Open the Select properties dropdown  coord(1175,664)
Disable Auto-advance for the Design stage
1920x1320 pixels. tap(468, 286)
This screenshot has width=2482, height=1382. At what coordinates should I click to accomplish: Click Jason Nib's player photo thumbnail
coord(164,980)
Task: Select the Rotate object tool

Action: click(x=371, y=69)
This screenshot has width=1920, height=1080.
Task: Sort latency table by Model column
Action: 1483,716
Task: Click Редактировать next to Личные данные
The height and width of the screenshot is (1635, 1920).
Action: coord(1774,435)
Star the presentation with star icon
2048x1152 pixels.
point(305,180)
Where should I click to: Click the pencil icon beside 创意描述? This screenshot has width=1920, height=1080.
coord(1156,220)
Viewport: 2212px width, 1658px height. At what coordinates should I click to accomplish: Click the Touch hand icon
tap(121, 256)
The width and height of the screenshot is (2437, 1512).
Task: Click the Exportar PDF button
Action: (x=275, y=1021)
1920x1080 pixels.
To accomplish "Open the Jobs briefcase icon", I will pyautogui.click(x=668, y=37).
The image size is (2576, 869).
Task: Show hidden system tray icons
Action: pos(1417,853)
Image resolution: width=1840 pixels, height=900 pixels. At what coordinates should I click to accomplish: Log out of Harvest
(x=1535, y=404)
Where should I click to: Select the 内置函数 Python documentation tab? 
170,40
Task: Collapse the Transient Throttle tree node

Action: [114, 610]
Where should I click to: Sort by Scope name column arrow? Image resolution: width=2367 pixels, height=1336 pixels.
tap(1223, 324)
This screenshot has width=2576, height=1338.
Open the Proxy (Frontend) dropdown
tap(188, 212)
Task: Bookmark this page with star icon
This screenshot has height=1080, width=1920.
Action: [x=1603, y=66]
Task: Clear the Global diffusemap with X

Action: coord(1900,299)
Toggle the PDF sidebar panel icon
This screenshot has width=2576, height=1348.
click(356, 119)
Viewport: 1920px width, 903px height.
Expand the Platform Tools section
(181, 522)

---------------

Work item:
The entries above should be set down again exactly as they appear.

Worked solution:
Open the Select properties dropdown  coord(1175,664)
Disable Auto-advance for the Design stage
1920x1320 pixels. tap(468, 286)
This screenshot has width=2482, height=1382. At what coordinates should I click to accomplish: Click Jason Nib's player photo thumbnail
coord(164,980)
Task: Select the Rotate object tool

Action: click(x=371, y=69)
This screenshot has width=1920, height=1080.
Task: Sort latency table by Model column
Action: 1483,716
Task: Click Редактировать next to Личные данные
The height and width of the screenshot is (1635, 1920).
Action: coord(1774,435)
Star the presentation with star icon
2048x1152 pixels.
point(305,180)
Where should I click to: Click the pencil icon beside 创意描述? This screenshot has width=1920, height=1080.
coord(1156,220)
Viewport: 2212px width, 1658px height. At what coordinates should I click to accomplish: Click the Touch hand icon
tap(121, 256)
The width and height of the screenshot is (2437, 1512).
Task: Click the Exportar PDF button
Action: (x=275, y=1021)
1920x1080 pixels.
To accomplish "Open the Jobs briefcase icon", I will pyautogui.click(x=668, y=37).
The image size is (2576, 869).
Task: Show hidden system tray icons
Action: pos(1417,853)
Image resolution: width=1840 pixels, height=900 pixels. At what coordinates should I click to accomplish: Log out of Harvest
(x=1535, y=404)
Where should I click to: Select the 内置函数 Python documentation tab? 
170,40
Task: Collapse the Transient Throttle tree node

Action: [114, 610]
Where should I click to: Sort by Scope name column arrow? Image resolution: width=2367 pixels, height=1336 pixels.
tap(1223, 324)
This screenshot has width=2576, height=1338.
Open the Proxy (Frontend) dropdown
tap(188, 212)
Task: Bookmark this page with star icon
This screenshot has height=1080, width=1920.
Action: [x=1603, y=66]
Task: Clear the Global diffusemap with X

Action: coord(1900,299)
Toggle the PDF sidebar panel icon
This screenshot has width=2576, height=1348.
click(356, 119)
Viewport: 1920px width, 903px height.
Expand the Platform Tools section
(181, 522)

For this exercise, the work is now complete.